▶ **SOURCE EXTRACT**:
----

May 14 2004
Australian medical researchers have developed a potential new pathway to prevent the formation of blood vessels needed for tumours to grow.
Dr Guishui Zhang and Associate Professor Levon Khachigian, from the Centre for Vascular Research, and Dr Nick Di Girolamo of the School of Medical Sciences were part of a team which suppressed a protein in the cells lining blood vessels. Those cells could no longer form new blood vessels, either in vitro or in the rat and mice experiments.
A single local injection of the DNA enzyme (DNAzyme) inhibited the growth of tumours by 60 percent, reduced the blood vessels already inside the tumours, and caused no toxicity. The work was published earlier this month in the US Journal of the National Cancer Institute.

----

▶ **TASKS AND EXERCISES**:
- 1) According to the news item on blocking tumor blood vessels, by how much did a single local injection of the DNA enzyme inhibit tumor growth?
- 2) Summarize the news item on blocking tumor blood vessels in two sentences.
- 3) Extend the news item on blocking tumor blood vessels with a paragraph that picks up after its final sentence.
The items after this point are not needed.

▶ **DATASET EXTRACT**:
----

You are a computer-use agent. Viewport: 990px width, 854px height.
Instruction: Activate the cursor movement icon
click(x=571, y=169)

----

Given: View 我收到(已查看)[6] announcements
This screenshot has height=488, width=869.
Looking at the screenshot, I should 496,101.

----

▶ **REPLIES**:
- 1) By 60 percent.

- 2) Australian researchers, including Dr Guishui Zhang, Associate Professor Levon Khachigian and Dr Nick Di Girolamo, suppressed a protein in the cells lining blood vessels, leaving those cells unable to form new vessels in vitro or in rat and mouse experiments. A single local injection of the DNA enzyme cut tumor growth by 60 percent, reduced the vessels already inside the tumors and caused no toxicity, and the work was published in the US Journal of the National Cancer Institute.

- 3)
The work of the team from the Centre for Vascular Research is focused on several principal areas of research, including the isolation and characterization of new genes induced or repressed by vascular cell injury; mechanisms of signalling and transcriptional control in vascular endothelial cells and smooth muscle cells; and the use of DNAzymes as molecular and therapeutic tools.
In an editorial that accompanies the article, Dr Judah Folkman of the Children's Hospital, Boston, called the work an important advance in the field of angiogenesis (the formation of new blood vessels). Dr Folkman is considered the father of angiogenesis, after he developed (in the 1960s) the theory of how cancer tumours grow.